An
historic action story centered on the founding of York
by the Romans, often laced with a dark humour and a twisting trace of
romance.
Chapter
XV
Dag
survived the day’s fighting relatively unharmed, but lost his chariot.
It lay on its side, barely thirty paces from the Roman square, one wheel
smashed, and both ponies dead in the harness. One had been impaled on a
spear, the other killed by Dag himself when he finally managed to break
free, and found the animal squealing in pain. The hilt of a Roman sword
grew from its belly, the owner dead alongside with no face, for he had
fallen beneath the animal’s flailing hooves.
Dag
limped slowly up the meadow, favouring a twisted ankle. He’d also
sprained a wrist and had no weapon, for his own had broken in the fall
from the chariot. At the time, he hadn’t felt like picking up another
and starting over again. It was a feeling shared by many of the tuath
after the Romans formed a square, and the frenzied rage of battle cooled.
Venutius
organized two more attempts to breach the stubborn defences before evening
fell, and both were fiercely repulsed.
But each took a Roman toll, and for the Britons, the odour of
defeat did not hang in the air. As night began to cast its cloak, the
feeling was that tomorrow would be a far better day. The enemy were
outnumbered, trapped, and going nowhere. There was nothing but advantage
in waiting.
*
* *
“Lopping
heads off is not only messy but, at this time of year, it brings more
flies than a pile of shit,” Dag muttered.
He flopped down beside Cethen and stared morosely at a woad-daubed
party of hill men moving among the dead, each trying to recall which of
the Romans he had killed. Once identified, the dead man’s head was
hacked off amid great whoops of triumph. A pushing match had erupted
between two of the hill men, and both argued as they straddled the corpse
of a particularly large Roman decanus.
“Not
only that; the damned Romans cut their hair short, and it makes them hard
to carry,” Cethen quipped in turn, and both men laughed.
The
two sat cross-legged on a red cloak retrieved from a Roman corpse, and ate
for the first time since the hastily snatched bite of food earlier in the
day. Around them the tuath took care of itself, and since no kin close to
either had been badly hurt, both men left well enough alone.
Cethen
had grudgingly formed the opinion that Dag, without Garv, could be almost
human. They had fought side by side when Venutius had twice decided the
Roman square could be taken, each staying close to the other as if in
unspoken agreement. Both of them missed a brother who should have been
there, and while it was like yoking an ox and a mule together, the
partnership had not felt uncomfortable.
“Da,
why do they do that?” Rhun asked, staring in fascination as one of the
hill men completed his grisly task, and jammed the severed head on the end
of his sword. He waved it gloatingly at the Roman lines.
“It’s
to make their piss boil,” Dag answered, watching curiously as several
arrows arched lazily from the square, falling close enough to send the
hill men running. “I think it’s working.”
“No,
I mean why do they cut them off at all?”
“It’s
where a man’s soul lives, son, and remains even after he’s dead,”

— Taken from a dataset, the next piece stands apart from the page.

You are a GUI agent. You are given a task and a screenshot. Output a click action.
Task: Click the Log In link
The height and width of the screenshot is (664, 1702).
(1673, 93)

Cethen explained. “They say if you take a head and hang it up, it brings
lots of good things—luck, power, courage. Especially if the enemy fought
well before he died.”
“So
why don’t we do it?” Rhun asked, wincing as the man pulled the grisly
trophy free of the sword and tossed it into the air before finally placing
it in a leather bag.
“I
suppose we do, son, but in a different way. We carve heads, or paint them.

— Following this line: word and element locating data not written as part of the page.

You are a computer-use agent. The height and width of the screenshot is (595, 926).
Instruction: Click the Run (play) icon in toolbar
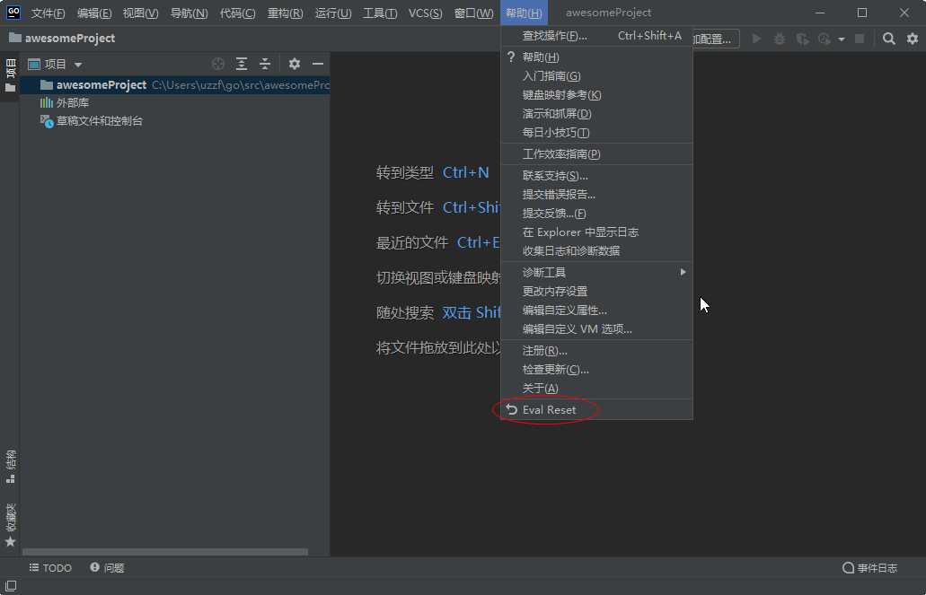757,39
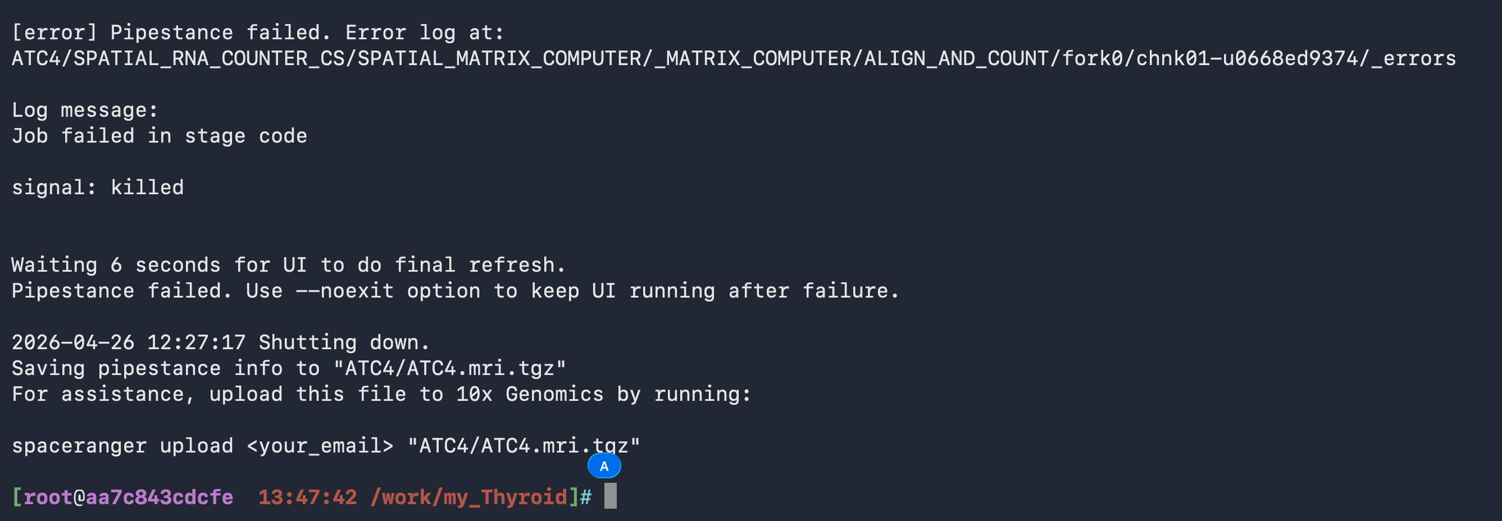Click the "Job failed in stage code" line
This screenshot has width=1502, height=521.
159,136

You’ve seen them—etched into metal, made out of clay. We just don’t
bother cutting the damned things off.”
“Because
they stink,” Dag added helpfully.
“And
bring flies,” Rhun said, giggling.
Cethen
playfully pushed his son sideways, preparing to wrestle with the boy when
he bounced back, but he saw a familiar figure riding carefully through the
sea of warriors and horses that now filled the meadow. He rose, grunting
at the stiffness that had settled on his legs.